Dass man da gegensteuern muss, dass man präventiv arbeiten muss, dass man versuchen muss, so etwas zu verhindern, ist keine Erkenntnis, für die wir erst den Runden Tisch brauchten, sondern die schon vorher belegt ist. Ich erinnere an den Bericht des Ministeriums vom Dezember 2014, der überschrieben ist mit „Demokratie in der Heimerziehung“, in dem fünf Modellprojekte aufzeigen, wie Kinder und Jugendliche, die in der Heimerziehung leben, ihren Rechtekatalog erarbeiten und deutlich machen, welche Rechte ihnen wichtig sind und was umgesetzt werden soll, wie Maßnahmenkataloge von Trägern, von Kindern und Jugendlichen, von Fachkräften gemeinsam erarbeitet worden sind. Das macht deutlich, dass das Schicksal, das Leben von Kindern und Jugendlichen in der Heimerziehung in Schleswig-Holstein nicht erst seit dem Runden Tisch oder Parlamentarischen Untersuchungsausschuss auf der Tagesordnung steht. Trotzdem müssen wir immer wieder wachsam sein, um die Grenzüberschreitungen aufzudecken, zu verhindern und da, wo es zu Rechtsverletzungen kommt, bestrafen zu können.

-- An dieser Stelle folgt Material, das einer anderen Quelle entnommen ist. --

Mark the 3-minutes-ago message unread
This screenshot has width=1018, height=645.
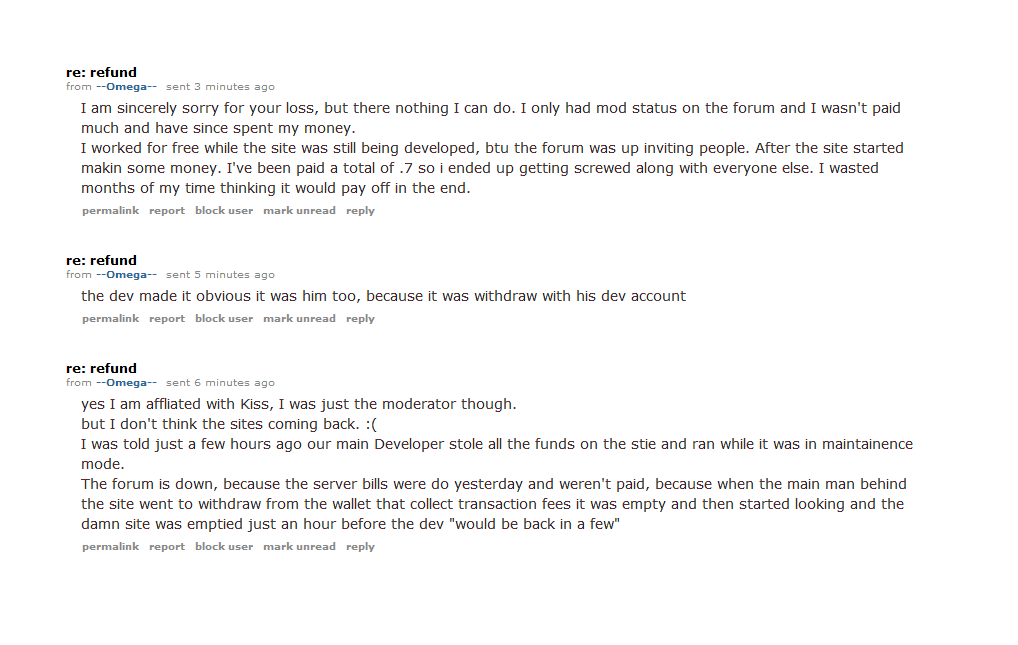pyautogui.click(x=299, y=211)
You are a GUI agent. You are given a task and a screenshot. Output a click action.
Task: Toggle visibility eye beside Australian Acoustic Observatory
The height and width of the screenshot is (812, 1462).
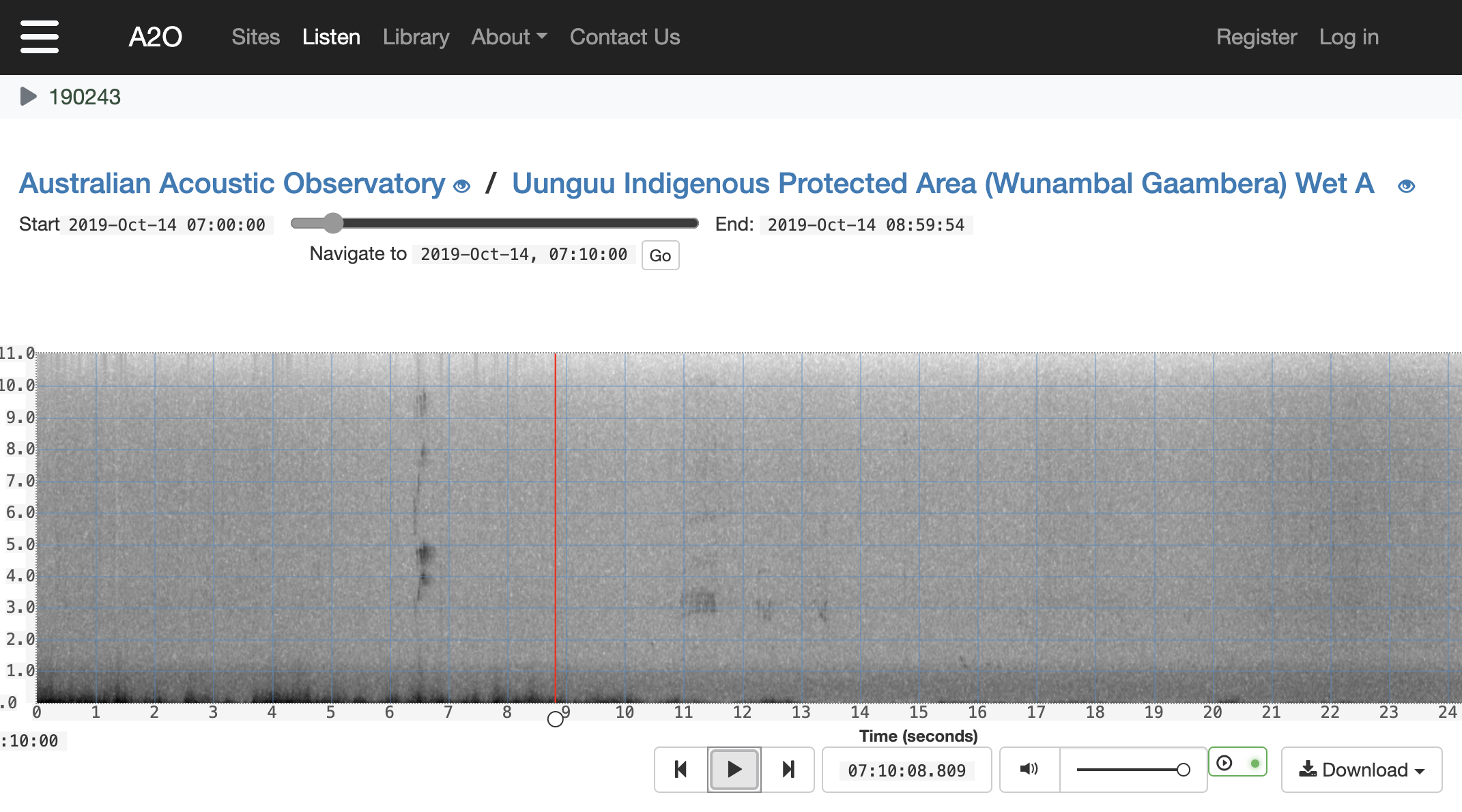click(462, 186)
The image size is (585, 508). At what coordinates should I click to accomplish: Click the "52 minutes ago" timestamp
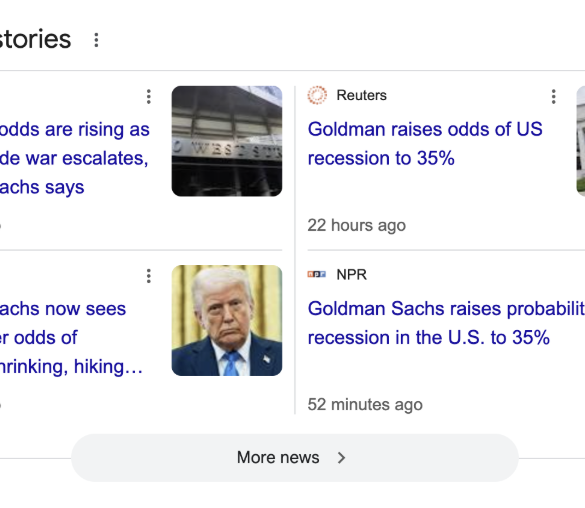point(365,405)
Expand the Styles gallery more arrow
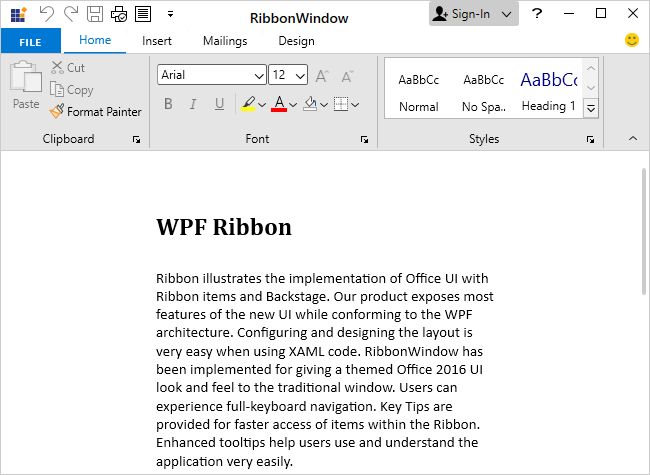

Deswegen ist es notwendig, dass wir solche Ergebnisse, wie wir sie mit dem Runden Tisch erreicht haben, nicht nur im Parlament beraten, sondern dass wir auch Schlussfolgerungen daraus ziehen. Und was macht ein Parlament, um Schlussfolgerungen zu ziehen? Es fasst Beschlüsse und vergibt Arbeitsaufträge. Das sollten wir heute tun.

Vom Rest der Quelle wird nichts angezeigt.